Task prompt
Among the records that follow, find the line with "Image resolution: width=899" and the line with "603x750 pixels.". Set down those lines and all lines between them exactly, without adding anything.

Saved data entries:
= = = = =

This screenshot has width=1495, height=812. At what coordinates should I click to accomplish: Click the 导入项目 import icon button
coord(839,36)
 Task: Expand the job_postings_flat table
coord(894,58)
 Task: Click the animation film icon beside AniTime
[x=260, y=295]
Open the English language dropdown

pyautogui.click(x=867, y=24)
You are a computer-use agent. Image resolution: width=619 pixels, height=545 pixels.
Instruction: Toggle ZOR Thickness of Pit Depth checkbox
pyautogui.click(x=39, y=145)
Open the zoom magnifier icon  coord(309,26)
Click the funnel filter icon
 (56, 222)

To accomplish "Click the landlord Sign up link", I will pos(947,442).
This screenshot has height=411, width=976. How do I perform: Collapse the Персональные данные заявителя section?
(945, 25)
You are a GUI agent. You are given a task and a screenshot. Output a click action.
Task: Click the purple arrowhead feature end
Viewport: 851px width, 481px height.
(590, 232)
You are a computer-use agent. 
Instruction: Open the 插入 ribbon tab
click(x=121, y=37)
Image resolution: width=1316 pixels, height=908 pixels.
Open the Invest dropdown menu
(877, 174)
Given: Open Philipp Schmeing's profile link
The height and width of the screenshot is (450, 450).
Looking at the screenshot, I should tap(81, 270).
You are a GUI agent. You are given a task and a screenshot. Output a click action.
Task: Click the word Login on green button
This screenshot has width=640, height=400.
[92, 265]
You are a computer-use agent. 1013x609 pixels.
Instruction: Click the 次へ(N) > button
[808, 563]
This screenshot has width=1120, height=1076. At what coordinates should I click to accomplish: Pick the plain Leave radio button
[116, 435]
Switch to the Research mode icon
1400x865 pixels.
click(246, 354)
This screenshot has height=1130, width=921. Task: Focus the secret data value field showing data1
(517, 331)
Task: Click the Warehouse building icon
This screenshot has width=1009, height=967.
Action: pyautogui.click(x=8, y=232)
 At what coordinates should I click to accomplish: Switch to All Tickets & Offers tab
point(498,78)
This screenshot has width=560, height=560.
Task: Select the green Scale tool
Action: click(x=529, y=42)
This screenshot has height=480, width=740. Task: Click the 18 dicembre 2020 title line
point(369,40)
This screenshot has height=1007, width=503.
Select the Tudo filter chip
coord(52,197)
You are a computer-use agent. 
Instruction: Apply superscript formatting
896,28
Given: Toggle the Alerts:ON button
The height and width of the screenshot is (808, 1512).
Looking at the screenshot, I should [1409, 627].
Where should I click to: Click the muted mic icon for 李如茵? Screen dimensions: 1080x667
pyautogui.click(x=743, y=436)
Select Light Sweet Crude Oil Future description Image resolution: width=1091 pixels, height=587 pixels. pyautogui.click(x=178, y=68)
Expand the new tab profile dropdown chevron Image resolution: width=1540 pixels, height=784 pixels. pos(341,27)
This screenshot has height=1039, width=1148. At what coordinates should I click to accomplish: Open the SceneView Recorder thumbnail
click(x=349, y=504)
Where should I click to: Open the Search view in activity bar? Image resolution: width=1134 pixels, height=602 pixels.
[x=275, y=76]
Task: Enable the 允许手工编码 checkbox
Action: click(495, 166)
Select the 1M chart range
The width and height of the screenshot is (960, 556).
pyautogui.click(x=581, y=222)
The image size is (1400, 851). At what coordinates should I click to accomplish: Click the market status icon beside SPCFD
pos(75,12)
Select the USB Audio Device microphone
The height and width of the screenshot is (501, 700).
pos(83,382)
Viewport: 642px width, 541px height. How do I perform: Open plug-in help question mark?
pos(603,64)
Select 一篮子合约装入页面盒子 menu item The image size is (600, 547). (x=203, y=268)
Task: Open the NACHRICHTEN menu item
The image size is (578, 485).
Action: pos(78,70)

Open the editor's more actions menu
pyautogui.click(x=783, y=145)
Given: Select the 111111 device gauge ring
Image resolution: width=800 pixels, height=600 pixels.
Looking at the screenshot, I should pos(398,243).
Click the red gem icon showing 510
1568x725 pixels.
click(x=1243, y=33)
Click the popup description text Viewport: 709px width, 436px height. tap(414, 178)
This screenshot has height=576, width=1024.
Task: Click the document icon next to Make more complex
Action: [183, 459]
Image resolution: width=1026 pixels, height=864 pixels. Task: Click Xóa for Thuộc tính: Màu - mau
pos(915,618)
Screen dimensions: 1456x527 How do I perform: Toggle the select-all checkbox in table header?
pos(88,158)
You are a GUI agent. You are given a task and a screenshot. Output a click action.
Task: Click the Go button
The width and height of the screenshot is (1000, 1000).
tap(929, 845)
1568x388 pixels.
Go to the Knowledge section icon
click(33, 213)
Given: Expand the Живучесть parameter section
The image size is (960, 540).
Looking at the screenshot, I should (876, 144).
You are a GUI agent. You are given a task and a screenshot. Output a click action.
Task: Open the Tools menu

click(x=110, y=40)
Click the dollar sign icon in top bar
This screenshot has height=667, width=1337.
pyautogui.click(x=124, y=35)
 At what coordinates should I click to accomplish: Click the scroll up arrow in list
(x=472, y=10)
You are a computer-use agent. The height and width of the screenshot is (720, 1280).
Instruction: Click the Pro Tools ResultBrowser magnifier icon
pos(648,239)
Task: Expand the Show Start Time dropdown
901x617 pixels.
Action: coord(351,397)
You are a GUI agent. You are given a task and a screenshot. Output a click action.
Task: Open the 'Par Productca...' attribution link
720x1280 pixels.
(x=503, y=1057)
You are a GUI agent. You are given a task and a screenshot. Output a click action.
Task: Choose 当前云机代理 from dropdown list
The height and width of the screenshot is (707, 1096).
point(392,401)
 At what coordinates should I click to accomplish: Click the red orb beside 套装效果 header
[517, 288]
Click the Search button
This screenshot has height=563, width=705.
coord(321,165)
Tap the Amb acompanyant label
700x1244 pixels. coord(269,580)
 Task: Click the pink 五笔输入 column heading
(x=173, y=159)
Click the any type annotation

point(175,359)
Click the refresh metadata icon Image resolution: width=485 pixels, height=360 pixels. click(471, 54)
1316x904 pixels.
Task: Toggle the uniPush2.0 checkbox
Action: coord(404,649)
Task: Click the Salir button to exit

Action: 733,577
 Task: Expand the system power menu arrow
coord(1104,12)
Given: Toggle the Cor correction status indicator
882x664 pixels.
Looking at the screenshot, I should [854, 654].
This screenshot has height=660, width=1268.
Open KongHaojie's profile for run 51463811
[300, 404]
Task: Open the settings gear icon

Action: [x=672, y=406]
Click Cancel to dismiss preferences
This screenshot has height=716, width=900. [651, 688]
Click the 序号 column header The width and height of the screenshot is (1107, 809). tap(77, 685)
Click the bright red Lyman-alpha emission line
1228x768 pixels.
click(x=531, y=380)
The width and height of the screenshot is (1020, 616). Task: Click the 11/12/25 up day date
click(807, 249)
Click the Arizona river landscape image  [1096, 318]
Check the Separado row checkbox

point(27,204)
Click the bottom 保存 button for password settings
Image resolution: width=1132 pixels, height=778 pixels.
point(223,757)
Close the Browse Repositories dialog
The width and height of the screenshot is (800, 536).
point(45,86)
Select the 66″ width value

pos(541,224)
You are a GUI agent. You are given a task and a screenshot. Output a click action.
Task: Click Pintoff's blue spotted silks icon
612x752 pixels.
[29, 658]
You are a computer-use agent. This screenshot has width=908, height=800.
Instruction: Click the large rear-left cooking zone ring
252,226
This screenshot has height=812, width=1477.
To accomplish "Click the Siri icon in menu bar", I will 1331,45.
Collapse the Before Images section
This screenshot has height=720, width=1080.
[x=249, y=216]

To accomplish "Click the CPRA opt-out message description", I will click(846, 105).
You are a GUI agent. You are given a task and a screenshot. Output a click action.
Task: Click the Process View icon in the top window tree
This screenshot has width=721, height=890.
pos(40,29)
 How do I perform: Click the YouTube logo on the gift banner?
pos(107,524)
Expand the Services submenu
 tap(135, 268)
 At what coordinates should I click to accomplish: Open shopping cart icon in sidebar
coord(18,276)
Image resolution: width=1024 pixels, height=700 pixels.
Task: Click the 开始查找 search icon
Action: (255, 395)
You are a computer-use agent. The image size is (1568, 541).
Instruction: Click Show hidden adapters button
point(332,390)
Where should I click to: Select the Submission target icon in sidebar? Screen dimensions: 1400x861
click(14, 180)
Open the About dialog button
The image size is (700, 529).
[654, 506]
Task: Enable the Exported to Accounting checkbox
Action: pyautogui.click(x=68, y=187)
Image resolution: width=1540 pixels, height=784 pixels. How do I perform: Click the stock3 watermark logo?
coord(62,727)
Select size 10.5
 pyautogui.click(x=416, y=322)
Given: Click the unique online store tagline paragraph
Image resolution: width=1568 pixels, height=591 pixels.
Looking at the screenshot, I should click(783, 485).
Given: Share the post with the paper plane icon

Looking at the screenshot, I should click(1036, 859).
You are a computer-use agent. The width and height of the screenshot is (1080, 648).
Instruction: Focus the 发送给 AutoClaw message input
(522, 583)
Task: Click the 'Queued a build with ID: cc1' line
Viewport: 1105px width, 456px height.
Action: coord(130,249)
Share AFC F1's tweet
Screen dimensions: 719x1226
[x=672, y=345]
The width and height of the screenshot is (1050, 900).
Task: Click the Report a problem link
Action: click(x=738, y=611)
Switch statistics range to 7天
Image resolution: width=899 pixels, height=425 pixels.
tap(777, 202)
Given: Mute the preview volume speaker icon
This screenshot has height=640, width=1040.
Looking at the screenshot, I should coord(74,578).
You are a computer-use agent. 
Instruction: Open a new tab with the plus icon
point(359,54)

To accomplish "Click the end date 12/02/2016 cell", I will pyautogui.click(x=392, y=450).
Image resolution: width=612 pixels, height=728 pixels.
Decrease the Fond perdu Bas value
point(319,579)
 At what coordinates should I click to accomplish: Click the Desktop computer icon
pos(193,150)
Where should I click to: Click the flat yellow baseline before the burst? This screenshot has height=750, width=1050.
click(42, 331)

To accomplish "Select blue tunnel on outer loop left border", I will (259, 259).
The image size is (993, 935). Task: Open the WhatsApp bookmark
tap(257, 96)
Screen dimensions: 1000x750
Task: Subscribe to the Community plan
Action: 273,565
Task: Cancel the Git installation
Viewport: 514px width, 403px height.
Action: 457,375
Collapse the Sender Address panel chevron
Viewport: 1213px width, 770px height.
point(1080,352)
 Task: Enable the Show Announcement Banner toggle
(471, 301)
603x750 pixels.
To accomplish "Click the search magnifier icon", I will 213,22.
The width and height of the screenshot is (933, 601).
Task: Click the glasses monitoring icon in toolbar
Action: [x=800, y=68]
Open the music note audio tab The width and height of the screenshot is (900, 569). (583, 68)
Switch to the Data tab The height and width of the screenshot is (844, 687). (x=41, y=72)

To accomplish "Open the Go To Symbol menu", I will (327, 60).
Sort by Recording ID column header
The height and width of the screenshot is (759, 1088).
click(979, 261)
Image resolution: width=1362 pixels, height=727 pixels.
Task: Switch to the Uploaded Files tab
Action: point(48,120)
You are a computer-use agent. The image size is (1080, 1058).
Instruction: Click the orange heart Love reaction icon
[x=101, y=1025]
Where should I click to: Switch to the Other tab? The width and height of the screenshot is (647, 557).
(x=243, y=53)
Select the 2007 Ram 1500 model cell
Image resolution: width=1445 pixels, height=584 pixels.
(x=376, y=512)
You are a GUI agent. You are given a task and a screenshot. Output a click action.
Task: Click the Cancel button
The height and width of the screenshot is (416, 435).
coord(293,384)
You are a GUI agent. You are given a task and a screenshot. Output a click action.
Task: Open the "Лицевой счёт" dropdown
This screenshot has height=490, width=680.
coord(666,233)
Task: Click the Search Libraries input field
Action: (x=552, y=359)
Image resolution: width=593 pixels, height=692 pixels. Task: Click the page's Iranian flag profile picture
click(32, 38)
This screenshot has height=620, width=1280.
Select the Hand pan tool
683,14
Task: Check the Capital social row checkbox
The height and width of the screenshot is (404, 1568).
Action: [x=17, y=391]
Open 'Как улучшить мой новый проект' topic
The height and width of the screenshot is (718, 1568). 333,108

= = = = =

Answer section
Image resolution: width=899 pixels, height=425 pixels.
tap(777, 202)
Given: Mute the preview volume speaker icon
This screenshot has height=640, width=1040.
Looking at the screenshot, I should coord(74,578).
You are a computer-use agent. 
Instruction: Open a new tab with the plus icon
point(359,54)

To accomplish "Click the end date 12/02/2016 cell", I will pyautogui.click(x=392, y=450).
Image resolution: width=612 pixels, height=728 pixels.
Decrease the Fond perdu Bas value
point(319,579)
 At what coordinates should I click to accomplish: Click the Desktop computer icon
pos(193,150)
Where should I click to: Click the flat yellow baseline before the burst? This screenshot has height=750, width=1050.
click(42, 331)

To accomplish "Select blue tunnel on outer loop left border", I will (259, 259).
The image size is (993, 935). Task: Open the WhatsApp bookmark
tap(257, 96)
Screen dimensions: 1000x750
Task: Subscribe to the Community plan
Action: 273,565
Task: Cancel the Git installation
Viewport: 514px width, 403px height.
Action: 457,375
Collapse the Sender Address panel chevron
Viewport: 1213px width, 770px height.
point(1080,352)
 Task: Enable the Show Announcement Banner toggle
(471, 301)
603x750 pixels.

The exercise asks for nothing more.